(Pixel coordinate grounding data)
++++++++++++++++++++

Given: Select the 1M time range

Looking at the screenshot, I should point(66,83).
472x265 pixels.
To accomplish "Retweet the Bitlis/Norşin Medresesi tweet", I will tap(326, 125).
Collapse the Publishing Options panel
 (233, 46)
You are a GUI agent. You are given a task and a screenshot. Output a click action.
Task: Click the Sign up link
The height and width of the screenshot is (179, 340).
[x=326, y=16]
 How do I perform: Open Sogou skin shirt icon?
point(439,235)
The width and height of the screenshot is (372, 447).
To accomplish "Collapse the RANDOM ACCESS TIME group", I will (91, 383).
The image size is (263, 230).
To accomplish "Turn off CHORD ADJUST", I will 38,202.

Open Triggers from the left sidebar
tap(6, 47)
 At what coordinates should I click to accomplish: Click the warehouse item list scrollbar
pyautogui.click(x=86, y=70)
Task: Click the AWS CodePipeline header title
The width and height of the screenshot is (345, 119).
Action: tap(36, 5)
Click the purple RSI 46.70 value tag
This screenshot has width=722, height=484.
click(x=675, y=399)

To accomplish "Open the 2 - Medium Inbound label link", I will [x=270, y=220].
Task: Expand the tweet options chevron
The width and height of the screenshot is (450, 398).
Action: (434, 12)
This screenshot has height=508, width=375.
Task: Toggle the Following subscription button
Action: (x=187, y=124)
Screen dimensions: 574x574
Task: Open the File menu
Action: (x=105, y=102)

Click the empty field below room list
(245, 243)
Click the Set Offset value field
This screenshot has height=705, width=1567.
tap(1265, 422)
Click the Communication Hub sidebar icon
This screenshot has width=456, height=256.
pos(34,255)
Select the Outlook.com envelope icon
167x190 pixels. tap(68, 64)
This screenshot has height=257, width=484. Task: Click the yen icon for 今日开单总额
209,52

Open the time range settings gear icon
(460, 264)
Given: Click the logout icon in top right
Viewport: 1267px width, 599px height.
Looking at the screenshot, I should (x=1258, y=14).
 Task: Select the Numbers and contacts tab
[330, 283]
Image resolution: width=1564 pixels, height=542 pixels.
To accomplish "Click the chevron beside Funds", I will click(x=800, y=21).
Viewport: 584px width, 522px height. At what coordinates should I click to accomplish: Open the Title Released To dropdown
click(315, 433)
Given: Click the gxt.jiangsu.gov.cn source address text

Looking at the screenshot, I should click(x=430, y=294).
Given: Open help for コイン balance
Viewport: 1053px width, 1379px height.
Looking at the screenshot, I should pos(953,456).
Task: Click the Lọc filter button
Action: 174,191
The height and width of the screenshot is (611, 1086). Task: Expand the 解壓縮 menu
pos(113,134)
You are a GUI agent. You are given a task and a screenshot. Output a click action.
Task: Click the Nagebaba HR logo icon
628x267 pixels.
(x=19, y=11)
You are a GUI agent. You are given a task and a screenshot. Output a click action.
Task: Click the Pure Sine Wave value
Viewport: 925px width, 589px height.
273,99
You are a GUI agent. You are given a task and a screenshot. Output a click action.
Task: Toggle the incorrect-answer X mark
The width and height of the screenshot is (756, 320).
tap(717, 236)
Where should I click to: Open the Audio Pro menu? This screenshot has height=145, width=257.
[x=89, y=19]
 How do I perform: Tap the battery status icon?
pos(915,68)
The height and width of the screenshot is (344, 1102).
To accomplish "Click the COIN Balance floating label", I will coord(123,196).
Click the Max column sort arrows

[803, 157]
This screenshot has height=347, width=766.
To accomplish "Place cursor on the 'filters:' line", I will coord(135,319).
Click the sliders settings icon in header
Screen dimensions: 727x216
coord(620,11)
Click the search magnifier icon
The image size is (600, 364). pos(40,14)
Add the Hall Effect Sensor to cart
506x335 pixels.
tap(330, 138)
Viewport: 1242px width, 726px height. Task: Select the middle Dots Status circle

++++++++++++++++++++

From the line holding "506x335 pixels." down to the final line above, quote every line exactly and only those lines.

506x335 pixels.
tap(330, 138)
Viewport: 1242px width, 726px height. Task: Select the middle Dots Status circle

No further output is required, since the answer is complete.